# Sleep and Dreams > General Dream Discussion > Dream Interpretation >  >  people in my bedroom

## pocaitu

Hello, all.  I'm new here, and I would love some help interpreting a recurring dream.  I have had some variation of this dream off and on since I was a teenager (I am now 22) in several different places.  

Generally, the dream involves some kind of anxiety in which I imagine other persons (always known to me, usually friends, or people I have been with, or with whom I wish to have a good relationship) entering, sitting in, or sleeping in my bedroom with me.  I seem to be in some state of awakeness (eyes open) and lie in bed debating how to get out of bed without the "guests" discovering that I am without clothes.  Quite often, I will only realize what is going on after I have gotten up and started dressing (all the while anxious that I am being seen).  

In the past, I have gone for long periods (months) without having this.  I believe it to be connected to some kind of social anxiety or frustration with social acceptance, but I am not entirely sure.  Lately, I have moved to a new place and have had this dream almost every night with acquaintances and friends from the new town.  

Any insight would be greatly appreciated.  I'd also be happy to answer any questions or clarify.

----------


## unclesirbob

well bedrooms are very personal and private places/. They often symbolise your own habits and personal tendencies. So to have someone in your bedroom making you feel unsettled may link to some incident from the day before where you felt deeply unsettled at some personal remark or whatever

-----------------------------
The father of modern dream interpretation is not Freud or Jung but rather Jon Winson. But he never made a single dream interpretation. Instead he conducted research into the mind and established that certain brainwaves (theta waves) only appear during the night time. During the day we store up all new experiences and feelings in short term memory. Then at night we start to work through what happened the previous day and we integrate these into long term memory blocks. Then finally we clear short term memory blocks ready to start the process again the next day. Its likely that any dreams we have are linked to these brain functions. The weird images and feelings once deciphered capture our own feelings and new insights into the world around us. So the dreams then will often link to specific events from the day before and to new ways in which our world has been reshaped. It may simply link to our paranoias and fantasies. If we are focused on something about to happen in the near future then the dreams may link to that. Each dream captures one specific feeling or thought process. 
http://unclesirbobby.110mb.com/dreamessay.php 
-------------
http://scarboroughphotos.110mb.com/surfers/surfcity.php

----------


## pocaitu

Thanks, unclesirbob.  Your insight does make a lot of sense.  Someone once suggested that my anxieties were related to my physical appearance, given the desire to not be seen and to quickly dress.  However, I have not thought this to be the case.  As you suggested, I do tend to overanalyze and condemn myself for the previous day's social interactions.  

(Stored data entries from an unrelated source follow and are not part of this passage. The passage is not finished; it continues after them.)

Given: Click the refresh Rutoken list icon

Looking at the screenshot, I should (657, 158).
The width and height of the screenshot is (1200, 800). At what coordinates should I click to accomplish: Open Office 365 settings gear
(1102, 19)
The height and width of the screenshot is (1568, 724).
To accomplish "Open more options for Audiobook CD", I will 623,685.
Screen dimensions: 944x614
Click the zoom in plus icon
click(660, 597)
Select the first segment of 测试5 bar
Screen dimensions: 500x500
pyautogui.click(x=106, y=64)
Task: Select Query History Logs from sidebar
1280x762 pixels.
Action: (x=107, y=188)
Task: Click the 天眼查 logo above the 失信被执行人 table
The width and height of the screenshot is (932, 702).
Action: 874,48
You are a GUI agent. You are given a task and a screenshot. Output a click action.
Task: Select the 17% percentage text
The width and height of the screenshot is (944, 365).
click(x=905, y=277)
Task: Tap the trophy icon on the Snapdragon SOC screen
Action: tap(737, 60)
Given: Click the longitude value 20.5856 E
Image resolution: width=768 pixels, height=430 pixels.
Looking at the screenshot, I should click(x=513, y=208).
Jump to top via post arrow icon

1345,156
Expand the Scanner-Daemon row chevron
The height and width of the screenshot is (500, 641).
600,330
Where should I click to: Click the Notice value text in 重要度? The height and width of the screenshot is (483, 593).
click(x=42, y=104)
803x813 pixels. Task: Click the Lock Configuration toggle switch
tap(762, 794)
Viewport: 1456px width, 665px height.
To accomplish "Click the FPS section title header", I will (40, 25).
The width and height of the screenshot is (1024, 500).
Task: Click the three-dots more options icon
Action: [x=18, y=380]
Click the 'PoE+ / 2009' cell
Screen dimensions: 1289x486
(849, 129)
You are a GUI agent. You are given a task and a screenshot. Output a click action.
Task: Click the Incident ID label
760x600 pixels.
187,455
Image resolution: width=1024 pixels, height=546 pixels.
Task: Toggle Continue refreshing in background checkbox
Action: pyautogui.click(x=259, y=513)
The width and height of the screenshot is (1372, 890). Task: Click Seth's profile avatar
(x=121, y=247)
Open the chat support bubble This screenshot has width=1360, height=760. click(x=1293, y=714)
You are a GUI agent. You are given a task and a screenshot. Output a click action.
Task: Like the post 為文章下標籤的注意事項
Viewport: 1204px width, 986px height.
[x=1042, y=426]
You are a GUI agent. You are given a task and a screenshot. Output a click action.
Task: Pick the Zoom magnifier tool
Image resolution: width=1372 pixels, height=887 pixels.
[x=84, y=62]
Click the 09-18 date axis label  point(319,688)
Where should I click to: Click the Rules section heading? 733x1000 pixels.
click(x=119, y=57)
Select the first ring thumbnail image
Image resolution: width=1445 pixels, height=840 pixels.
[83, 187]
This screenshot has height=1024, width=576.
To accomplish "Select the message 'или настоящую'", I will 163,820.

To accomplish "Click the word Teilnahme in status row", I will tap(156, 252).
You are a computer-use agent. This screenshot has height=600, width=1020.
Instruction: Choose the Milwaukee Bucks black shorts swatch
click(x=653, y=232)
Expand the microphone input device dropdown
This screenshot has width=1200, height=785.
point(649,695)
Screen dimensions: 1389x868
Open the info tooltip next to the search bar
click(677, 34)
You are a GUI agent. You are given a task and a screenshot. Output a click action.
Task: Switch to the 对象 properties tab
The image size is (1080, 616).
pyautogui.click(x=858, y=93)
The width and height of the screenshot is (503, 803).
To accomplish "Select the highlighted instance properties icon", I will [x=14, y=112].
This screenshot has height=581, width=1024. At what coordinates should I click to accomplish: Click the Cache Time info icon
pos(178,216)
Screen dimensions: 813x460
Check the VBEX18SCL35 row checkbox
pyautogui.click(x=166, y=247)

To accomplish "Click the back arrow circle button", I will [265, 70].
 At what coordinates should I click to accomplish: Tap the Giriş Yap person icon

Last night, I tried an experiment, wearing pants to bed in order to test if I would still have the same illusion/dream.  I did have something like the same experience but this time not completely related to the clothing on my person.  In the night, I became filled with anxiety and struggled in the dark to plug the lamp in next to my bed, imagining that the guests in my room desired to see something - actually, I can't recall what it was, but I believe they wanted to see a shirt that was on the floor.  So, I got the lamp plugged in, turned it on, and immediately shut it in order to prevent everything in the room from being in sight.

----------